*** Opening Data under study ***

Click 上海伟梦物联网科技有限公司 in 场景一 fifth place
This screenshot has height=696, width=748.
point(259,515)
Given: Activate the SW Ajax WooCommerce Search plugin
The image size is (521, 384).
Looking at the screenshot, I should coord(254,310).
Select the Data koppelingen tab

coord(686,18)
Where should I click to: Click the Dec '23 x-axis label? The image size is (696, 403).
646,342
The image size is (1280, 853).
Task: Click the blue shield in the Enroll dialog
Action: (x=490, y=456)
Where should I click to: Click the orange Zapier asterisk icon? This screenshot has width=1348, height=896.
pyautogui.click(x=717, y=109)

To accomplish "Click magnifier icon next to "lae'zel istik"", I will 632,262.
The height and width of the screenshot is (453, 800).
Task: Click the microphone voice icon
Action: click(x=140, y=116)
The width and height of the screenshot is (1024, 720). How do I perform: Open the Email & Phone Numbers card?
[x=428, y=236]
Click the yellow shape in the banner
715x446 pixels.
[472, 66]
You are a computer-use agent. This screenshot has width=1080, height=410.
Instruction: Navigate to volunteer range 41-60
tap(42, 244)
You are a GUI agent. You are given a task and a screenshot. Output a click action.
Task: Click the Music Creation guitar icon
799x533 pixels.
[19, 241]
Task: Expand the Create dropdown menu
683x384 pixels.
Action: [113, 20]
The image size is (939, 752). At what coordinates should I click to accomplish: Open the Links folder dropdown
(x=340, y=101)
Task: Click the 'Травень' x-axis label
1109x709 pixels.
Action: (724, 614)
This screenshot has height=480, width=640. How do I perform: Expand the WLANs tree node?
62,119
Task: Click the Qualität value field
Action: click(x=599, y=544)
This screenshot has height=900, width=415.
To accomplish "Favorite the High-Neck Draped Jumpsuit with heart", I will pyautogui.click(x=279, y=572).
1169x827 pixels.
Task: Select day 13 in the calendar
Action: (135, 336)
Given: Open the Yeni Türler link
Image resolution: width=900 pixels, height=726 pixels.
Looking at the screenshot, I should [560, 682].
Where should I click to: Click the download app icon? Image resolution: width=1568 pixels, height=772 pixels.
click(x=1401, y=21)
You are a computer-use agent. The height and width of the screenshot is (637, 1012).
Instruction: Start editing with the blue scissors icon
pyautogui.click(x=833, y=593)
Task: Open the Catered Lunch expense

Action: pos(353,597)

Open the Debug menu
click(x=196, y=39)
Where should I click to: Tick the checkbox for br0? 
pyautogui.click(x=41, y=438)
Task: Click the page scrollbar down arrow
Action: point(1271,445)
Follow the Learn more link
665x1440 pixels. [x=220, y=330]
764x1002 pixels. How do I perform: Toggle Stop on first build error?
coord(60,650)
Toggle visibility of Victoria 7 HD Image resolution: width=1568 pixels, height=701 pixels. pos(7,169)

*** Closing Data under study ***

> [Exercise prompt]:
Every line in the data that holds "computer" should be copied out.

> [Solved problem]:
You are a computer-use agent. This screenshot has width=1080, height=410.
You are a computer-use agent. The height and width of the screenshot is (637, 1012).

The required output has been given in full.